Елена Фанайлова: Ну, не совсем. Я, несколько дней побыв в Тбилиси, увидела, что существует еще и культура мастерских художников, люди могут принимать друг друга, и богема жива. Может быть, этот дух немножко ушел с тбилисских улиц, но мне кажется, что в практике человеческого общения он сохраняется.

Заза Абзианидзе: Конечно. Я говорил именно об экологии поэзии, об интерьере. И дай Бог, чтобы он сохранился в каких-то очагах.

Юрий Вачнадзе: Я хотел бы обратиться к многоуважаемому Зазе Абзианидзе. Он вспомнил об удивительном человеке – Гришашвили, и я ему за это очень благодарен. А давно ли вы слышали где-нибудь в грузинских нынешних средствах массовой информации, по телевидению, в газетах упоминание хотя бы о Гришашвили?

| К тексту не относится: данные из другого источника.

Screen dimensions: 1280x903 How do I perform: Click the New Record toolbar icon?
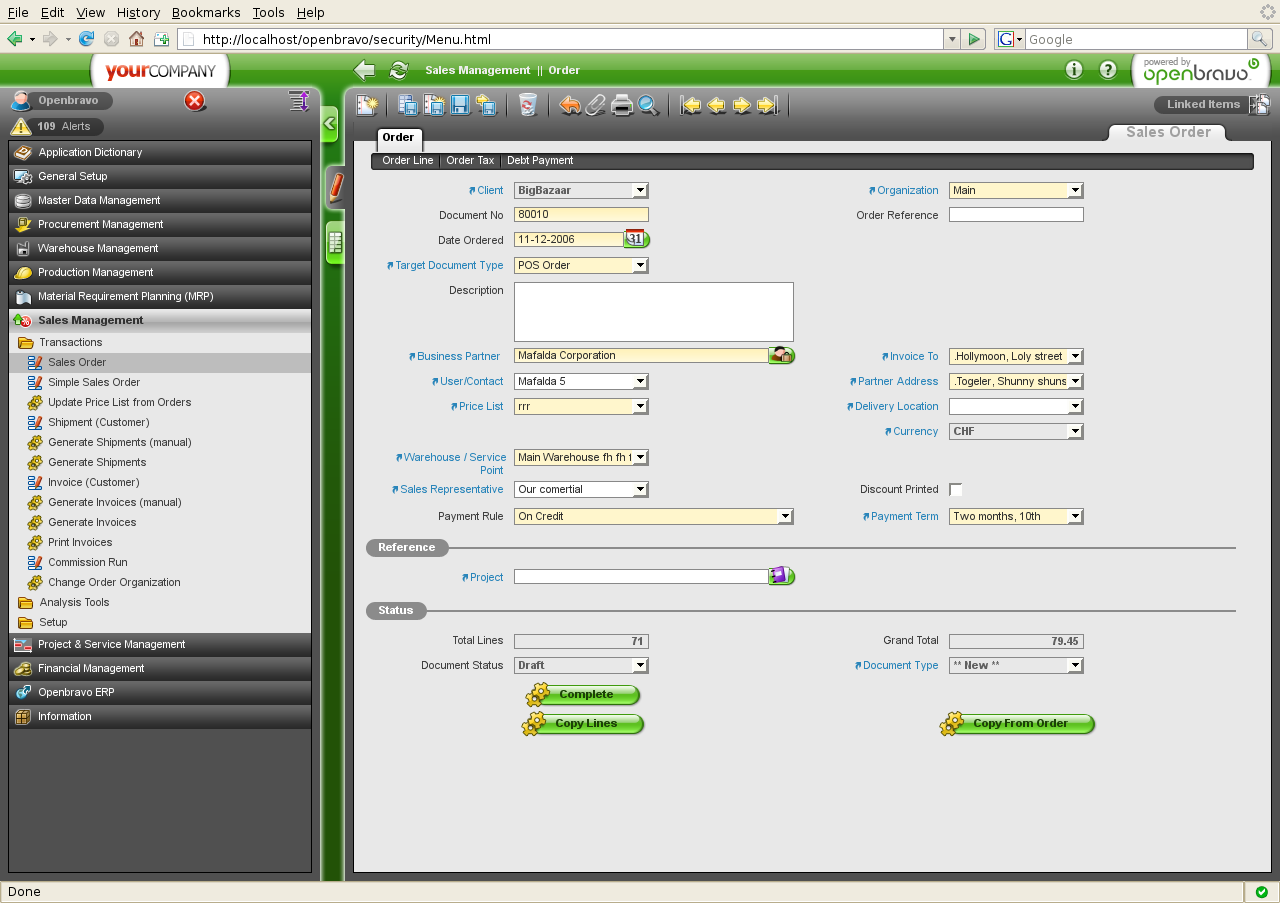[368, 105]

Заза Абзианидзе: Я являюсь руководителем проекта «Грузинская словесность». Первый том вышел на днях. Через некоторое время выйдет однотомник Иосифа Гришашвили, прекрасный. И я горжусь, что эта книга будет с моим предисловием. Недавно вышел однотомник его стихотворений в серии «100 стихотворений» издательства «Интеллект». Причем туда включены стихотворения неизвестного Гришашвили. Казалось бы, что грузины не пишут в стол: какая-то другая ментальность, что-то рассчитанное на сиюминутный характер, на сиюминутную реакцию. А оказалось, что это не совсем так. Прекрасные его стихи, написанные во время каких-то трагических событий. И он предстал в новой ипостаси.

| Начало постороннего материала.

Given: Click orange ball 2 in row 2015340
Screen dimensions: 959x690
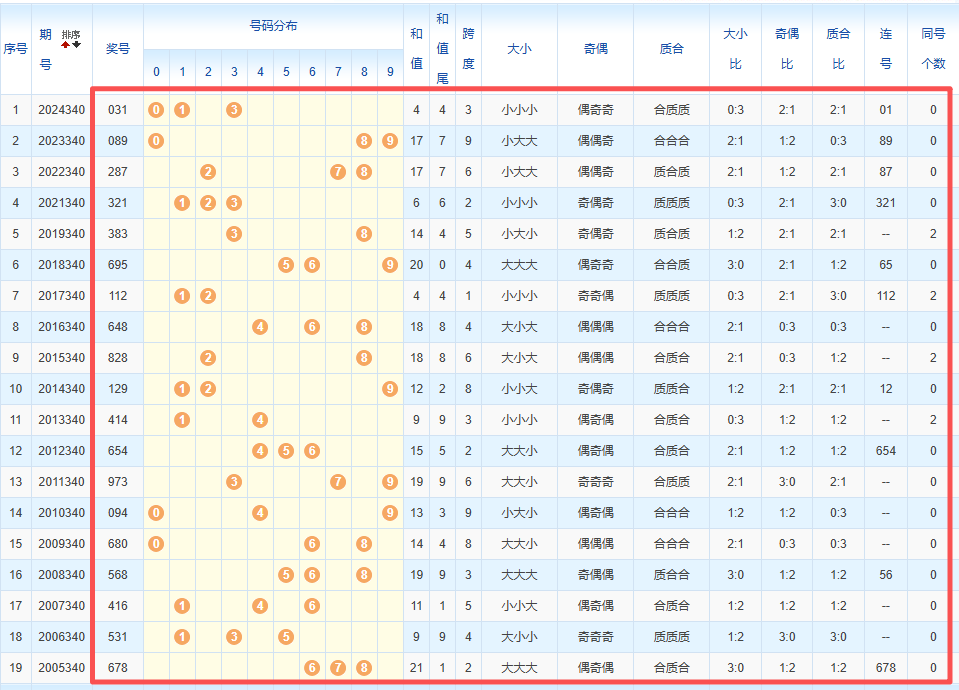Looking at the screenshot, I should click(208, 358).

Гамлет Зукакишвили: К сожалению, я вспомню свое любимое место, которого сейчас практически нет. Несмотря на то, что это кафе находится рядом с этим местом.

Елена Фанайлова: А мы сидим в старом Тбилиси, но в новом кафе.

Гамлет Зукакишвили: Это не новое кафе, здание старое. А рядом было очень интересное здание, которое стояло на реке. Под это здание можно было въезжать на лодке. Рядом был Ишачий мост, которого уже нет, на его месте сейчас находится стеклянный мост. А на другой стороне, где сейчас строят сверхсовременный увеселительный парк, находился район Пески, куда заезжал трамвай. Были очень узкие улочки, мастерские и так далее. Рядом с Ишачьим мостом находилась знаменитая шиитская мечеть, которой тоже нет, к сожалению. Мне приходилось беседовать с автором теперешнего Метехского моста Георгием Чомахидзе, и я его упрекнул: «Почему вы сняли Ишачий мост и шиитскую мечеть?». Он мне сказал: «Они мне совершенно не мешали, я их оставлял. Но секретарь ЦК партии того времени мне сказал, что эта мечеть ничего не добавляет к грузинской культуре». Причем эту мечеть сейчас, если постараются, можно восстановить. Была выставка о старом Тбилиси из Музея искусств Грузии, и там я видел интереснейшие, высокого качества чертежи этой мечети. Рабочие чертежи этой мечети сохранились. Упомянули стеклянный мост и дворец президента...

Елена Фанайлова: Это не так далеко отсюда.

Гамлет Зукакишвили: А на втором плане, за дворцом президента, возвышается громадный, очень интересный Собор Троицы. Но как он вписался в ткань города – это другой разговор. Здесь упоминалось, что Тбилиси называли «вторым Парижем». Вот этот собор внес именно парижскую ноту. Как Сакре-Кер взрывает Монмартр, вот эта церковь тоже взорвала весь этот район.

Елена Фанайлова: А когда она была построена?

Гамлет Зукакишвили: Незадолго до того, как был построен дворец президента. Кстати, на этом месте собирались построить именно собор, где сейчас находится дворец президента. И нужно благодарить архитектора Гигу Батиашвили, который сообразил, что если на этом месте поставить собор с теми пропорциями, то города не станет. И они унесли его вглубь. Это место я все время и вспоминаю.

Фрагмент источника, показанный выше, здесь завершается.